# [Records to use]
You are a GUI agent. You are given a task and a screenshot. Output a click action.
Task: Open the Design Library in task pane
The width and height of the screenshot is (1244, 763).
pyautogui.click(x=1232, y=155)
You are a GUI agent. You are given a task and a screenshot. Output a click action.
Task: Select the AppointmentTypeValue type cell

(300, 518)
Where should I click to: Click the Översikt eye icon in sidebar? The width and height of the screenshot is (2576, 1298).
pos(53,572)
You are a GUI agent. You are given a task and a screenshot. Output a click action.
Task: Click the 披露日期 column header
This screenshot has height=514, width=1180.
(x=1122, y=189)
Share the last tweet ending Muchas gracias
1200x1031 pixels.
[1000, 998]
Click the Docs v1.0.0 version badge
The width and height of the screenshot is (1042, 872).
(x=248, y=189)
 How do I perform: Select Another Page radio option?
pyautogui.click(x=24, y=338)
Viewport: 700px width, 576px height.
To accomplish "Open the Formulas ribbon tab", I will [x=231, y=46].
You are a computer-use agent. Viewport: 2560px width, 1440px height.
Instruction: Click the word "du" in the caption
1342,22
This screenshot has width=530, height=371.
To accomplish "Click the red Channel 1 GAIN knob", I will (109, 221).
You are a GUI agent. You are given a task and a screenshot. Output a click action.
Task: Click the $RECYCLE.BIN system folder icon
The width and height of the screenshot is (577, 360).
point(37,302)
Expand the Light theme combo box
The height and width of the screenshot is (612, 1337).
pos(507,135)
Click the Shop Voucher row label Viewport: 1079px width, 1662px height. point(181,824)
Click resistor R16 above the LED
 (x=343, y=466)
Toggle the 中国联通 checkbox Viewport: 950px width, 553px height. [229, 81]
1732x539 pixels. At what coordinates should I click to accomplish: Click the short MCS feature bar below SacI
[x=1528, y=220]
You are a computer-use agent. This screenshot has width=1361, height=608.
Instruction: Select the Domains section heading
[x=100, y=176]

# [Exercise instructions]
Render every line of the material above as a Markdown table with the columns Row and Line, numbering each row and omitting blank lines.

# [Complete output]
| Row | Line |
|---|---|
| 1 | You are a GUI agent. You are given a task and a screenshot. Output a click action. |
| 2 | Task: Open the Design Library in task pane |
| 3 | The width and height of the screenshot is (1244, 763). |
| 4 | pyautogui.click(x=1232, y=155) |
| 5 | You are a GUI agent. You are given a task and a screenshot. Output a click action. |
| 6 | Task: Select the AppointmentTypeValue type cell |
| 7 | (300, 518) |
| 8 | Where should I click to: Click the Översikt eye icon in sidebar? The width and height of the screenshot is (2576, 1298). |
| 9 | pos(53,572) |
| 10 | You are a GUI agent. You are given a task and a screenshot. Output a click action. |
| 11 | Task: Click the 披露日期 column header |
| 12 | This screenshot has height=514, width=1180. |
| 13 | (x=1122, y=189) |
| 14 | Share the last tweet ending Muchas gracias |
| 15 | 1200x1031 pixels. |
| 16 | [1000, 998] |
| 17 | Click the Docs v1.0.0 version badge |
| 18 | The width and height of the screenshot is (1042, 872). |
| 19 | (x=248, y=189) |
| 20 |  How do I perform: Select Another Page radio option? |
| 21 | pyautogui.click(x=24, y=338) |
| 22 | Viewport: 700px width, 576px height. |
| 23 | To accomplish "Open the Formulas ribbon tab", I will [x=231, y=46]. |
| 24 | You are a computer-use agent. Viewport: 2560px width, 1440px height. |
| 25 | Instruction: Click the word "du" in the caption |
| 26 | 1342,22 |
| 27 | This screenshot has width=530, height=371. |
| 28 | To accomplish "Click the red Channel 1 GAIN knob", I will (109, 221). |
| 29 | You are a GUI agent. You are given a task and a screenshot. Output a click action. |
| 30 | Task: Click the $RECYCLE.BIN system folder icon |
| 31 | The width and height of the screenshot is (577, 360). |
| 32 | point(37,302) |
| 33 | Expand the Light theme combo box |
| 34 | The height and width of the screenshot is (612, 1337). |
| 35 | pos(507,135) |
| 36 | Click the Shop Voucher row label Viewport: 1079px width, 1662px height. point(181,824) |
| 37 | Click resistor R16 above the LED |
| 38 |  (x=343, y=466) |
| 39 | Toggle the 中国联通 checkbox Viewport: 950px width, 553px height. [229, 81] |
| 40 | 1732x539 pixels. At what coordinates should I click to accomplish: Click the short MCS feature bar below SacI |
| 41 | [x=1528, y=220] |
| 42 | You are a computer-use agent. This screenshot has width=1361, height=608. |
| 43 | Instruction: Select the Domains section heading |
| 44 | [x=100, y=176] |